Auf dem WOA: Warum Metalheads auf dem Festival die „Arschkarte“ ziehen können
Sie zeigen den Festivalbesuchern die „Arschkarte“: das Team vom Netzwerk Patientenkompetenz ist auf dem Wacken Open Air und klärt über Darmkrebsvorsorge auf. „Die Metalheads gehen uns nicht am Arsch vorbei“, sagt Sebastian Kimstädt.
Schwere Erkrankungen sollen vermieden werden
Das Netzwerk Patientenkompetenz ist ein Zusammenschluss von Experten aus den Westküstenkliniken in Heide und Brunsbüttel, dem Klinikum Itzehoe sowie der Musik- und Kunstszene. Das Ziel des Vereins sei die Stärkung der Gesundheitskompetenz in der Bevölkerung sowie die Vermeidung schwerer Erkrankungen durch Aufklärungsarbeit. „Unser Ziel ist es, die Präventionsarbeit zu fördern“, sagt Kimstädt. Am Stand – der After-Show-Party – wird daher die „Arschkarte“ verteilt, auf der alle wesentlichen Informationen zur Vorsorge stehen.
Einzige Erkrankung, die durch Vorsorge verhindert werden kann
Darmkrebs gehört nach Lungenkrebs zu den häufigsten Krebserkrankungen in Deutschland, an denen sowohl Männer als auch Frauen erkranken können. Gleichzeitig sei es jedoch die einzige Erkrankung, die durch eine Vorsorgeuntersuchung verhindert werden könne. Das zeigt unter anderem Lina Rohwedder am Darm-Modell. Sie arbeitet als medizinische Fachangestellte in der Endoskopie des Westküstenklinikums. Dort unterstützt sie die Ärzte bei den Vorsorgeuntersuchungen oder wenn Patienten mit Beschwerden kommen.
Die Patienten erhalten zur Vorsorge zwei Termine. Der erste ist ein Vorgespräch, damit der Patient weiß, was auf ihn zukommt. Beim zweiten Termin wird die eigentliche Untersuchung gemacht. Dort schaut sich das medizinische Personal den gesamten Dickdarm an. Dafür wird ein Endoskop – ein dünner Schlauch – durch den After eingeführt. „Das tut auch gar nicht weh, man schläft nämlich während der Untersuchung. Und wenn man wach bleiben möchte, haben wir auch einen Sichtungsmonitor, wo man als Patient mitgucken kann“, sagt Rohwedder. Bei der Untersuchung wird dann nach Auffälligkeiten wie Polypen gesucht. Das sind Darmkrebsvorstufen. Werden die nicht abgetragen, können größere Geschwüre oder Darmkrebs entstehen. „Wir sagen immer: Vorsorge ist besser als Nachsorge“ so Rohwedder.

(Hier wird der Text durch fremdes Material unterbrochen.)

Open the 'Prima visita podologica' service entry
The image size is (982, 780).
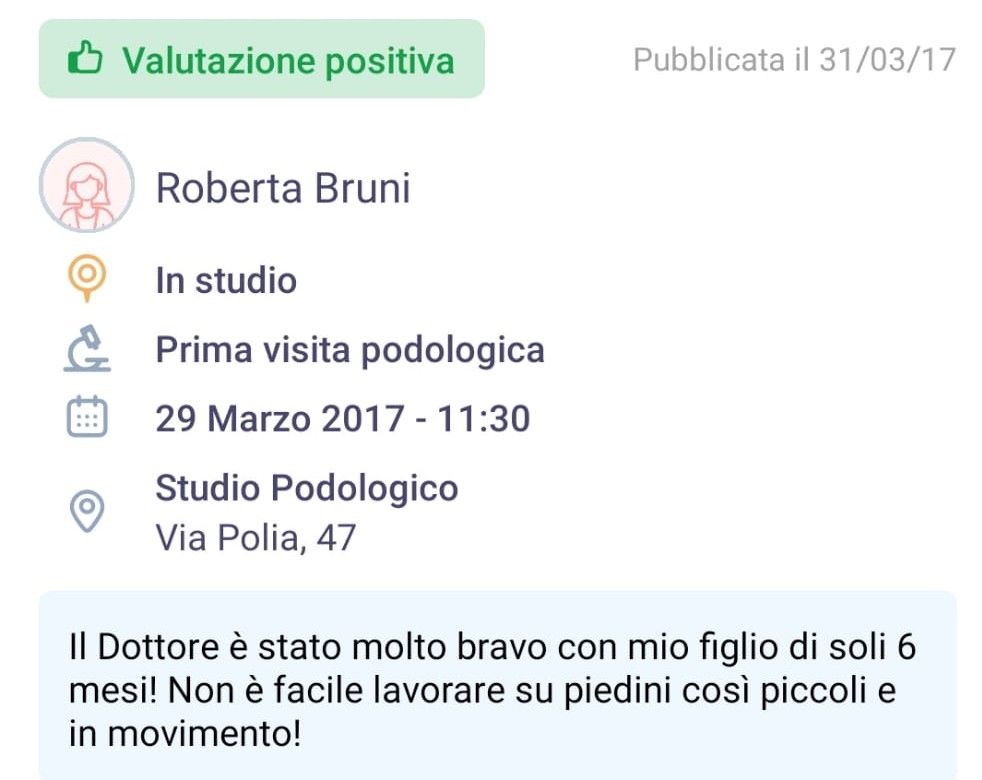[x=351, y=349]
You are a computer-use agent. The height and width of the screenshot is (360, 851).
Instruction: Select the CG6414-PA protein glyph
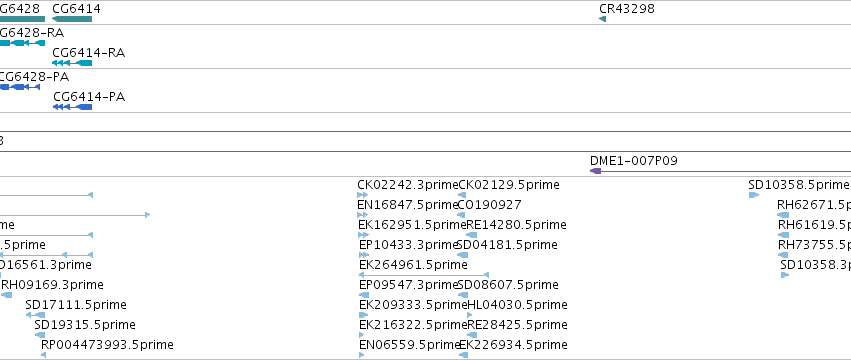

Darmkrebs: Vorsorge für jede Person ab 50
Die Darmkrebsvorsorge ist üblicherweise für jeden ab dem Alter von 50 Jahren gedacht. „Jeder, der Beschwerden oder erbliche Vorbelastungen hat, darf auch nach Absprache mit dem Hausarzt vorher kommen“, sagt Rohwedder. Bereits im vergangenen Jahr hatte das Netzwerk gemeinsam mit den beiden Kliniken auf dem Festival unter dem Motto „Krebs ist noch nicht mal für’n Arsch“ für die Darmkrebsvorsorge geworben.